Work item:
This calls for a verbatim copy of all the data, with no images carried over.

--- Record excerpts Enclosed Below ---

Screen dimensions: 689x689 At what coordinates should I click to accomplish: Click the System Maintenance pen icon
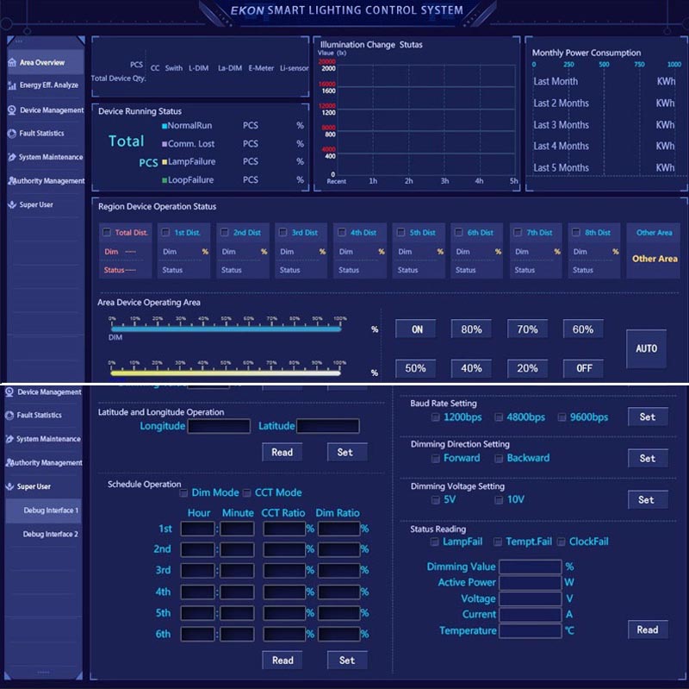[12, 157]
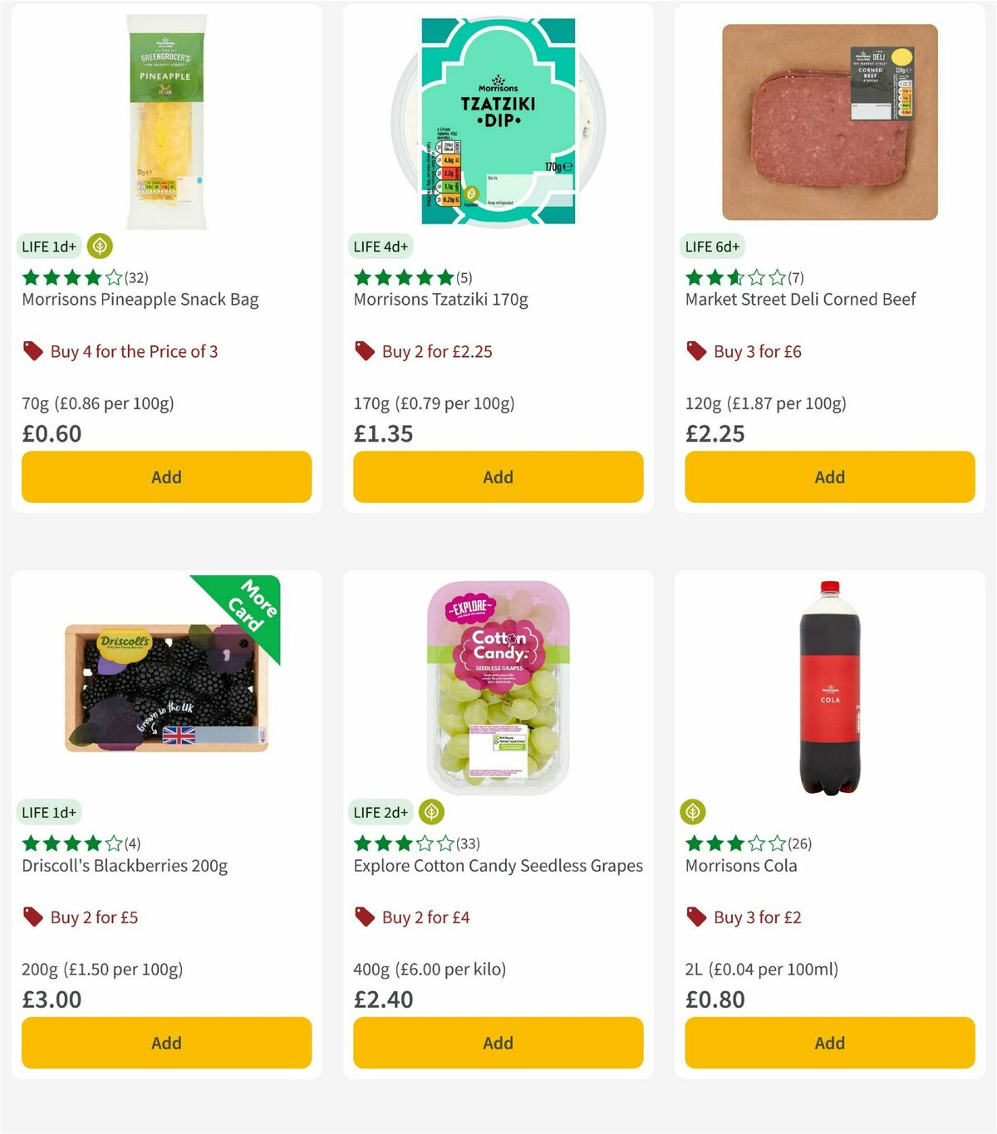Click the offer tag icon next to 'Buy 2 for £5'
This screenshot has width=997, height=1134.
pyautogui.click(x=33, y=917)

--- End of Enclosed Record excerpts ---

Solved problem:
Screen dimensions: 689x689 At what coordinates should I click to accomplish: Click the System Maintenance pen icon
[12, 157]
Click the offer tag icon next to 'Buy 2 for £5'
This screenshot has width=997, height=1134.
pyautogui.click(x=33, y=917)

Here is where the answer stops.